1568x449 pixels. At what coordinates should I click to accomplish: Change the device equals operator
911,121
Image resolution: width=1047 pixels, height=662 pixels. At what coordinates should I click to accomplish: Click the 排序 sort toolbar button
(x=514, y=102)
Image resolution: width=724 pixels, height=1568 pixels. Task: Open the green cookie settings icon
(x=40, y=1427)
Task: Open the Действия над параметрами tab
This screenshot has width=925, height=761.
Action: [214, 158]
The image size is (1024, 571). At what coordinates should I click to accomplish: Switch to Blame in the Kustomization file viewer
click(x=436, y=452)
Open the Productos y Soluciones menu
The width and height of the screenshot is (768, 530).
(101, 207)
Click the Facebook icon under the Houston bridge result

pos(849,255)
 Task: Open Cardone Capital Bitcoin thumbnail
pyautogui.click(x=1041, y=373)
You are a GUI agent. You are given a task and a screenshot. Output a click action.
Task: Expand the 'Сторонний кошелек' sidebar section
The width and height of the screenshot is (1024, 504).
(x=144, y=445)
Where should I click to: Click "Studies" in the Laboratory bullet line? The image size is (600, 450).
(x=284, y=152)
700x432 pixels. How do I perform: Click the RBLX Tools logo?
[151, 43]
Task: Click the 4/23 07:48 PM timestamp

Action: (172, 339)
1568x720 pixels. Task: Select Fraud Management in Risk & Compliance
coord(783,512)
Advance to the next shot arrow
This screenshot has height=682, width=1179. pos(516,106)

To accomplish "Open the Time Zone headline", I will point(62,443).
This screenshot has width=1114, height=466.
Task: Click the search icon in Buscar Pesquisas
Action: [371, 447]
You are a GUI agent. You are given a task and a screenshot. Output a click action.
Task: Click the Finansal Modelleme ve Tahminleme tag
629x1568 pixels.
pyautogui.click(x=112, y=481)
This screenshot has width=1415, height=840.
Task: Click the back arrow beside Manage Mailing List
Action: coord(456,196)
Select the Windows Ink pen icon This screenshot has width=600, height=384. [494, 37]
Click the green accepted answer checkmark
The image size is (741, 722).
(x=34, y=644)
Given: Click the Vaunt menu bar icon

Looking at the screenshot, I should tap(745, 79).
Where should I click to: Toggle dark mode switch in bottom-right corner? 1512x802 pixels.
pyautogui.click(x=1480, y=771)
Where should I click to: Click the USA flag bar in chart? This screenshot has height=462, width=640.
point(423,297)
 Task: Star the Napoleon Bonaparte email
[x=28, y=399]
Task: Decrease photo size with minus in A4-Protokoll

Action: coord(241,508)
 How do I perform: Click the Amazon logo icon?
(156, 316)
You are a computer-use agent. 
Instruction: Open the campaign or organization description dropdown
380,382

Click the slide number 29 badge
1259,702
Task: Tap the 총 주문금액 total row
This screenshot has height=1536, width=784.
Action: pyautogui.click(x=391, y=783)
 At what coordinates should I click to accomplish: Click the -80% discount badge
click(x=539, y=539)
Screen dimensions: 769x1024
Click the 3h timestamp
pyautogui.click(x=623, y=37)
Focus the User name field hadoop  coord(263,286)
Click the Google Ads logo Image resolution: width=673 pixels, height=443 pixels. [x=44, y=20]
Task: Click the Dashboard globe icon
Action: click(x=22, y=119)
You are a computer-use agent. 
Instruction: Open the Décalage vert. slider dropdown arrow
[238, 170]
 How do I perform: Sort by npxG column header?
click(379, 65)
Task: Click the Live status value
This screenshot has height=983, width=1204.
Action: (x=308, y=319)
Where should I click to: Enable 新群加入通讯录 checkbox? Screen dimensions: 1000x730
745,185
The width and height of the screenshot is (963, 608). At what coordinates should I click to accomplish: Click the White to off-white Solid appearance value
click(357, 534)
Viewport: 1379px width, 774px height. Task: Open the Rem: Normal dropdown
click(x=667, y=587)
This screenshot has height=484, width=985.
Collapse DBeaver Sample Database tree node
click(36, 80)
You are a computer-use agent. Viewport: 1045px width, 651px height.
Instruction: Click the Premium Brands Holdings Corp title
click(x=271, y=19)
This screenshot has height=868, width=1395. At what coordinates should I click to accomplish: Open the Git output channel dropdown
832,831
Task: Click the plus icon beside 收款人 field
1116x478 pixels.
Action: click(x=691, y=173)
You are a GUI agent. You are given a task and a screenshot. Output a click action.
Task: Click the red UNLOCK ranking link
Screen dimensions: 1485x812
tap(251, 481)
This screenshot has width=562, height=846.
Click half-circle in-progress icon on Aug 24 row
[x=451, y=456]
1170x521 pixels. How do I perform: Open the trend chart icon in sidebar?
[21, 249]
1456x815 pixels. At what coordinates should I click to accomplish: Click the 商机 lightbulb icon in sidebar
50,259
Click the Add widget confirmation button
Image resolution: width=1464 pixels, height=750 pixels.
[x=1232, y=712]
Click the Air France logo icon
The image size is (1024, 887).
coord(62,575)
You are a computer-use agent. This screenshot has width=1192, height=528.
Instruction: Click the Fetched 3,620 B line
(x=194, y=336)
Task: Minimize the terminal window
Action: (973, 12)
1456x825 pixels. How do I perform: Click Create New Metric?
──────
## Exercise goal
Reproduce verbatim the rows between the line containing "How do I perform: Click the Amazon" and the line containing "click(357, 534)", inclusive.

## Reply to the exercise
 How do I perform: Click the Amazon logo icon?
(156, 316)
You are a computer-use agent. 
Instruction: Open the campaign or organization description dropdown
380,382

Click the slide number 29 badge
1259,702
Task: Tap the 총 주문금액 total row
This screenshot has height=1536, width=784.
Action: pyautogui.click(x=391, y=783)
 At what coordinates should I click to accomplish: Click the -80% discount badge
click(x=539, y=539)
Screen dimensions: 769x1024
Click the 3h timestamp
pyautogui.click(x=623, y=37)
Focus the User name field hadoop  coord(263,286)
Click the Google Ads logo Image resolution: width=673 pixels, height=443 pixels. [x=44, y=20]
Task: Click the Dashboard globe icon
Action: click(x=22, y=119)
You are a computer-use agent. 
Instruction: Open the Décalage vert. slider dropdown arrow
[238, 170]
 How do I perform: Sort by npxG column header?
click(379, 65)
Task: Click the Live status value
This screenshot has height=983, width=1204.
Action: (x=308, y=319)
Where should I click to: Enable 新群加入通讯录 checkbox? Screen dimensions: 1000x730
745,185
The width and height of the screenshot is (963, 608). At what coordinates should I click to accomplish: Click the White to off-white Solid appearance value
click(357, 534)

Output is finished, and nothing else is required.